Domestic team information
- 1895/96–1903/04: Europeans

Career statistics
| Competition | First-class |
| Matches | 3 |
| Runs scored | 17 |
| Batting average | 2.83 |
| 100s/50s | –/– |
| Top score | 7 |
| Catches/stumpings | –/– |
- Source: Cricinfo, 6 June 2022

= Percy Mead =

English cricketer and Indian Civil Service officer

Percy James Mead (15 November 1871 – 7 April 1923) was an English first-class cricketer and an officer in the Indian Civil Service in the Bombay Presidency.

The son of Lieutenant Colonel C. J. Mead, he was born at Richmond in November 1871. He was educated at Haileybury, before matriculating to King's College, Cambridge. After graduating from Cambridge, Mead entered the Indian Civil Service (ICS) in 1894. During his early years in British India, Mead played three first-class cricket matches for the Europeans cricket team in the Bombay Presidency Matches between 1895 and 1903, with little success. Mead served in a number of roles within the ICS, beginning with his appointment as an assistant magistrate and collector in Bombay, an appointment he held until 1897. He then spent two years as an administrator for Sachin State, before being appointed Under-Secretary for revenue and finance to the Government of Bombay in 1901.

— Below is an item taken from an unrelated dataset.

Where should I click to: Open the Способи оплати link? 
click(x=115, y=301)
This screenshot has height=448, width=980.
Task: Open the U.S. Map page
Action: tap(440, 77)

Mead served as private secretary to James Monteath, the acting Governor of Bombay Presidency in 1903. His next appointment was as Talukdari Settlement Officer, an appointment he held in 1905 and 1906. In 1910, he was a Superintendent of census operations, before being appointed a junior collector in 1911. He was appointed a Companion to the Order of the Indian Empire in the 1914 New Year Honours. Mead became a senior collector in 1916, while in 1917 he was appointed Director of Industries. Two years later he was appointed Chief Secretary and Financial Secretary to the Government of Bombay. In the 1921 New Year Honours he was appointed a Companion of the Order of the Star of India. Mead's final appointment was as Commissioner of Scinde in early 1923; shortly after his appointment he died in April of that year following a short illness at Mahabaleshwar.